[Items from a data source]
★ ★ ★ ★ ★ ★ ★

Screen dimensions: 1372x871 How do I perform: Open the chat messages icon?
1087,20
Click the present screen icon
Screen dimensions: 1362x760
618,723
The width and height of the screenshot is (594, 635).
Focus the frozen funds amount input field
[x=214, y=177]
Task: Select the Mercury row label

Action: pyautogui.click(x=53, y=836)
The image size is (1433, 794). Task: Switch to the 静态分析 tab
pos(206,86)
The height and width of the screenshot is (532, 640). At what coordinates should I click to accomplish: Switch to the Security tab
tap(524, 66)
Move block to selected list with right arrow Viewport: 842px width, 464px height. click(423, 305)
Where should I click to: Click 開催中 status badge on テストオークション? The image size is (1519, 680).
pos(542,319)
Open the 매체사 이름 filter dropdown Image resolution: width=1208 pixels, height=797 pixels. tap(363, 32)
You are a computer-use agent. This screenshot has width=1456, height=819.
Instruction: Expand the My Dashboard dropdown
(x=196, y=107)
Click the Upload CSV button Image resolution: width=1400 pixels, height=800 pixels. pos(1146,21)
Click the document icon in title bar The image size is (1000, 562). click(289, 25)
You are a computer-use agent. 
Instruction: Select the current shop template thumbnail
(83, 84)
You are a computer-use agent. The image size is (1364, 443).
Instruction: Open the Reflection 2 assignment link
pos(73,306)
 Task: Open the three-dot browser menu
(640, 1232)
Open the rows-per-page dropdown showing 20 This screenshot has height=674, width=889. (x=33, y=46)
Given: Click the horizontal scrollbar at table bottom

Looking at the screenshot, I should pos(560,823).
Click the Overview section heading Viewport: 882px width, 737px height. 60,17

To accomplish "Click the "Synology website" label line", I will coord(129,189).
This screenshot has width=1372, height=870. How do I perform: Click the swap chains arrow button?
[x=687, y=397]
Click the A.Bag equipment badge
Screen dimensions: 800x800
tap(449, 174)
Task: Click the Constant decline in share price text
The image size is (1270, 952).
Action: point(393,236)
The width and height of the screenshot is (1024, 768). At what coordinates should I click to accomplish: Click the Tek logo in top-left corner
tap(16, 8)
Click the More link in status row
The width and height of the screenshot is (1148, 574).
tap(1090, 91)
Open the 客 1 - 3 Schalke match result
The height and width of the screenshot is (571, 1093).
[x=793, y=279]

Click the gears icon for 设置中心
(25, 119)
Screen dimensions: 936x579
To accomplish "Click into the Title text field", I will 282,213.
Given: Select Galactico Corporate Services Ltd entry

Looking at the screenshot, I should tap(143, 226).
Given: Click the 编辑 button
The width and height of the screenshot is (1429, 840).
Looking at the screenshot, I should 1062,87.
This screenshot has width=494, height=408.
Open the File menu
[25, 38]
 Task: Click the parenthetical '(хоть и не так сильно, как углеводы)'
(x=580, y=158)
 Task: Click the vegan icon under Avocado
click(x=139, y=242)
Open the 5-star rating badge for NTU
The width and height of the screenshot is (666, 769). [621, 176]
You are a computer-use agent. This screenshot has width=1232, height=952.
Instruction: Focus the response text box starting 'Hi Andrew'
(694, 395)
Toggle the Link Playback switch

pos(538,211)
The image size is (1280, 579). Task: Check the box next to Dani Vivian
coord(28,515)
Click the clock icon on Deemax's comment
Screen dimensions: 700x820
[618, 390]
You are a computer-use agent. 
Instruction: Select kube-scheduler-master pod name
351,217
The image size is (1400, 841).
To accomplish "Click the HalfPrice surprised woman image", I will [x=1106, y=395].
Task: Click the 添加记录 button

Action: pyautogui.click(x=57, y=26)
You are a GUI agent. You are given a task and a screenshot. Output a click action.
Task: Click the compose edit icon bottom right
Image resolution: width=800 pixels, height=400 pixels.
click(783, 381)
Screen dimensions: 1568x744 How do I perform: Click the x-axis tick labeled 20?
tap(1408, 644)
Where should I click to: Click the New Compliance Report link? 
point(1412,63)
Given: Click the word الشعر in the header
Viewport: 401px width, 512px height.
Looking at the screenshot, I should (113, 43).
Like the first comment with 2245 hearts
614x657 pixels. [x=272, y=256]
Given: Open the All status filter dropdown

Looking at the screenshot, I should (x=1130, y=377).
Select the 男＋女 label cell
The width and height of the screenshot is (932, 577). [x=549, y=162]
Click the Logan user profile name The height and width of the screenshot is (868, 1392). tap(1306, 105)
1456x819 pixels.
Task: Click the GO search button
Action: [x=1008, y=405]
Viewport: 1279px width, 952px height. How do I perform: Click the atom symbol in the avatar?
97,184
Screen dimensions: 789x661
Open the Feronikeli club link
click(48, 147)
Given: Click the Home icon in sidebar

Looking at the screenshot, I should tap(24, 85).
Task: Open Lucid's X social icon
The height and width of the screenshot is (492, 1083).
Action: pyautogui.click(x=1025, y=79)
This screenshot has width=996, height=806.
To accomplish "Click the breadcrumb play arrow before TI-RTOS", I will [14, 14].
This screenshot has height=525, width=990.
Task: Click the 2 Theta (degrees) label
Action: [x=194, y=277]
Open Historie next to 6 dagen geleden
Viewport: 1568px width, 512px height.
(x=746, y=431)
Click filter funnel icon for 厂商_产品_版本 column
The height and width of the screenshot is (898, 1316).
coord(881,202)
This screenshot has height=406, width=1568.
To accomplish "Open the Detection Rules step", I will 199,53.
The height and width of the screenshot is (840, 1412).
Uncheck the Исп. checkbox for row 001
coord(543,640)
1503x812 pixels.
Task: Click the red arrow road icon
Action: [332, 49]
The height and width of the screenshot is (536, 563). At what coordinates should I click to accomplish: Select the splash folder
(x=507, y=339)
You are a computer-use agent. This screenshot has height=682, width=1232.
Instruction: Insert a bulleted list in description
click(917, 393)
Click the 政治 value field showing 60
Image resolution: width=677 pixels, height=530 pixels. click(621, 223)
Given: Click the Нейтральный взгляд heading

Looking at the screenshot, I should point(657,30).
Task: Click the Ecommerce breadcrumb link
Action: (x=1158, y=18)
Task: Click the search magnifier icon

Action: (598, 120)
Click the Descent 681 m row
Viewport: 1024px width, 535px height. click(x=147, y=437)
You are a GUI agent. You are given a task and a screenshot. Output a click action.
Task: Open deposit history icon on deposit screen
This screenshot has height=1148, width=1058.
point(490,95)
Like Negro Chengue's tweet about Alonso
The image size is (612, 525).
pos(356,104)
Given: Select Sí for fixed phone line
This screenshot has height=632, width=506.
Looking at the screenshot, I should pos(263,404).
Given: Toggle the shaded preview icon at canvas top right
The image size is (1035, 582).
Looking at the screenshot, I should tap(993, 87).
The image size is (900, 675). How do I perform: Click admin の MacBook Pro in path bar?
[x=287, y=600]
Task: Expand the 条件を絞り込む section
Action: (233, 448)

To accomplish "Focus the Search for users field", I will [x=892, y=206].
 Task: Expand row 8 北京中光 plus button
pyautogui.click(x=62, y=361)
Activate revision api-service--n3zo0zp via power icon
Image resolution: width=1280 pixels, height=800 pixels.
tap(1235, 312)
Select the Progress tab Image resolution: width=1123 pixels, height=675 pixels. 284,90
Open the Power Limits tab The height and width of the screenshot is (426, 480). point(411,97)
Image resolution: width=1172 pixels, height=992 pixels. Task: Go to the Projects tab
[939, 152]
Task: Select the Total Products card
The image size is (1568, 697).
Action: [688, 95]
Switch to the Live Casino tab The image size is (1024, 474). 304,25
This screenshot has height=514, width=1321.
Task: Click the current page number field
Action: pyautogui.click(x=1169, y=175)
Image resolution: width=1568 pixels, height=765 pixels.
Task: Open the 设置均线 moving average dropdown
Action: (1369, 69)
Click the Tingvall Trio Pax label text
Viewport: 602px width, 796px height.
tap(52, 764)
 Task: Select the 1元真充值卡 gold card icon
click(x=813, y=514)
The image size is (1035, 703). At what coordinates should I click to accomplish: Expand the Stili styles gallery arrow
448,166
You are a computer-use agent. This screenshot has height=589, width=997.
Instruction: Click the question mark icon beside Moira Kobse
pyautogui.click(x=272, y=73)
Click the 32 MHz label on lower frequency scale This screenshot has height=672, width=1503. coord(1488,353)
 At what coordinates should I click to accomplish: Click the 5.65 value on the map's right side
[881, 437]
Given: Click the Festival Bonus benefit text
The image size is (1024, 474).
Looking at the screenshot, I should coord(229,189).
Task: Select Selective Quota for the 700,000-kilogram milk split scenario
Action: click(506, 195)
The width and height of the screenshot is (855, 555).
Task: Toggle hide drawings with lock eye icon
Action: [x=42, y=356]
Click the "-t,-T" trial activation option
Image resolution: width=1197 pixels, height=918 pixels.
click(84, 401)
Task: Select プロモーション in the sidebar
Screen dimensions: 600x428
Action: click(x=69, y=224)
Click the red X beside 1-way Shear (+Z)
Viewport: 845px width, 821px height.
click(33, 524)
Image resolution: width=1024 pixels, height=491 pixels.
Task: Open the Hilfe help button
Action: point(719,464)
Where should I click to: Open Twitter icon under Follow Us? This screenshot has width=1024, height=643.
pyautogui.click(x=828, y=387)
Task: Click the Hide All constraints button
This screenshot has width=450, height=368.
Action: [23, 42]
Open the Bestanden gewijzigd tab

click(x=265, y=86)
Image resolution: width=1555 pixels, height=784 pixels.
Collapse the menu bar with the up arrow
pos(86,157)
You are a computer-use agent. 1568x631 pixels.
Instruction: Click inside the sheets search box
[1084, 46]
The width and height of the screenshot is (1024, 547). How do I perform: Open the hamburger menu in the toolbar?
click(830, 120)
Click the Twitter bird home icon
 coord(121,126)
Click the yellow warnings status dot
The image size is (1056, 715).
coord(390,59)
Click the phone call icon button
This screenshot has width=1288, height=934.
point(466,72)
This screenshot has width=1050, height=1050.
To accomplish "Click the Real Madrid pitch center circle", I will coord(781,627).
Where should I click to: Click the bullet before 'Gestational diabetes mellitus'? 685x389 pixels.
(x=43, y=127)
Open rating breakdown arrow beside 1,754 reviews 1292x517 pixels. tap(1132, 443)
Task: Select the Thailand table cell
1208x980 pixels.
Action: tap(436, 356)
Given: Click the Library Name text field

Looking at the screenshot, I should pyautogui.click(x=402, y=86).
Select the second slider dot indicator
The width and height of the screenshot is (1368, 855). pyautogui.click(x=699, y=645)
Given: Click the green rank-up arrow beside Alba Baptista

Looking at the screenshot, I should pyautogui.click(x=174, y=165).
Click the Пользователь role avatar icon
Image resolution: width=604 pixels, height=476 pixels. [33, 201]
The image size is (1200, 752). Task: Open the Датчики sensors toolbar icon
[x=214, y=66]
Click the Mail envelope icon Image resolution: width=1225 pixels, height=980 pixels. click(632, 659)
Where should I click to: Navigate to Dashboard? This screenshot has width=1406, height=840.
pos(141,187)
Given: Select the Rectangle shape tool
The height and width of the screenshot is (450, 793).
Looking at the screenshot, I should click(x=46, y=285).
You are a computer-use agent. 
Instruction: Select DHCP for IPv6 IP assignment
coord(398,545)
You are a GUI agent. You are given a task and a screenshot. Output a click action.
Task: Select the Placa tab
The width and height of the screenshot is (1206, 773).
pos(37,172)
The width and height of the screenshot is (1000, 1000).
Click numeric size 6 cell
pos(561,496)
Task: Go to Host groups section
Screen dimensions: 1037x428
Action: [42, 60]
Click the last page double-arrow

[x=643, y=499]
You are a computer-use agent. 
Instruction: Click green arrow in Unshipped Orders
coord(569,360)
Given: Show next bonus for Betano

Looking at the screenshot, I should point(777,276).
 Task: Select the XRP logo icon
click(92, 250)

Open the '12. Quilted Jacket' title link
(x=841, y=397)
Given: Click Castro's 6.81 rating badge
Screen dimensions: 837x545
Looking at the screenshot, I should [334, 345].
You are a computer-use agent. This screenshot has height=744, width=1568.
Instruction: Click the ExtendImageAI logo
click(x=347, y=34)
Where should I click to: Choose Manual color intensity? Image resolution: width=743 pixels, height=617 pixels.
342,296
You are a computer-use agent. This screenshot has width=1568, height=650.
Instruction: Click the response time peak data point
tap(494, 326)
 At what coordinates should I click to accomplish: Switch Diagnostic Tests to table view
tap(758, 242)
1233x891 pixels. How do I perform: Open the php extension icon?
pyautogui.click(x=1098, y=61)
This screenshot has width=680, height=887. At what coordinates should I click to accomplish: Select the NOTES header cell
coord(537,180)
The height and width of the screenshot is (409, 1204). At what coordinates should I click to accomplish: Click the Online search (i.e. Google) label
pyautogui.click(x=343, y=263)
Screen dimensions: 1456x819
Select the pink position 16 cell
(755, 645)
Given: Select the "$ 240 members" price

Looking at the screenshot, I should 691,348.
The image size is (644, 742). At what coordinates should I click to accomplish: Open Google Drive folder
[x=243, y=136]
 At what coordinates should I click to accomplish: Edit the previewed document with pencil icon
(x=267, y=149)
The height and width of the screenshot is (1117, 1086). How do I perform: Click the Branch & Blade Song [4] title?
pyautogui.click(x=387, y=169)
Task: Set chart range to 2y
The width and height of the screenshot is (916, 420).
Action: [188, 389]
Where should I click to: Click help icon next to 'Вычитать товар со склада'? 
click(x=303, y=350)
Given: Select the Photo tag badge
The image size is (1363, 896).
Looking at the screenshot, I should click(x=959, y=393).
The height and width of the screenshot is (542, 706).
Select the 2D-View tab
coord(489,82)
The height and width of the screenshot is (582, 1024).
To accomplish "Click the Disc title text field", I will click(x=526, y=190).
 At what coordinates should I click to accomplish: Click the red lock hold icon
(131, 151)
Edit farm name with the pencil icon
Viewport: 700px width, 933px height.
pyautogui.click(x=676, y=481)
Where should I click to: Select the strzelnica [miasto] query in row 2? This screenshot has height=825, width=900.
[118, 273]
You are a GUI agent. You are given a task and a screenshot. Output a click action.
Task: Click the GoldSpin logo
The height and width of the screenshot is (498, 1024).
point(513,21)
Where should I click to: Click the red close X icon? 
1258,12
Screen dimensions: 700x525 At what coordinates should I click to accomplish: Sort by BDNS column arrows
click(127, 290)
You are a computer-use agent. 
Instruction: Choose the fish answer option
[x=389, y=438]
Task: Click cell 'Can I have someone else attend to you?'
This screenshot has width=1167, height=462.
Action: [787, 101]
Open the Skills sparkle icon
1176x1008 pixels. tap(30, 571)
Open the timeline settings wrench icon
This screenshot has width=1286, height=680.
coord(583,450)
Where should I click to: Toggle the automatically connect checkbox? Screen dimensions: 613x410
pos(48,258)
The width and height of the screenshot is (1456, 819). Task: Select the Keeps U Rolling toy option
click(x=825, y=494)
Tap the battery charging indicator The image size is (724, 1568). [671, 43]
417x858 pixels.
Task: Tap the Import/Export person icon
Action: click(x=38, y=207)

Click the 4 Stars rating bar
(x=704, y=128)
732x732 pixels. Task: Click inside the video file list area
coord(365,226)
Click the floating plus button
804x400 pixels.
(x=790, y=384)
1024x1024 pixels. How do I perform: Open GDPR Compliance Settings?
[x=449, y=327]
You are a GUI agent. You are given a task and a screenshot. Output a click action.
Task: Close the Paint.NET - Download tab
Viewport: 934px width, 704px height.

★ ★ ★ ★ ★ ★ ★

From the entries above, restate word for word the lines from the line containing "Screen dimensions: 789x661" to the line containing "This screenshot has width=996, height=806.", both ends included, and nothing more.

Screen dimensions: 789x661
Open the Feronikeli club link
click(48, 147)
Given: Click the Home icon in sidebar

Looking at the screenshot, I should tap(24, 85).
Task: Open Lucid's X social icon
The height and width of the screenshot is (492, 1083).
Action: pyautogui.click(x=1025, y=79)
This screenshot has width=996, height=806.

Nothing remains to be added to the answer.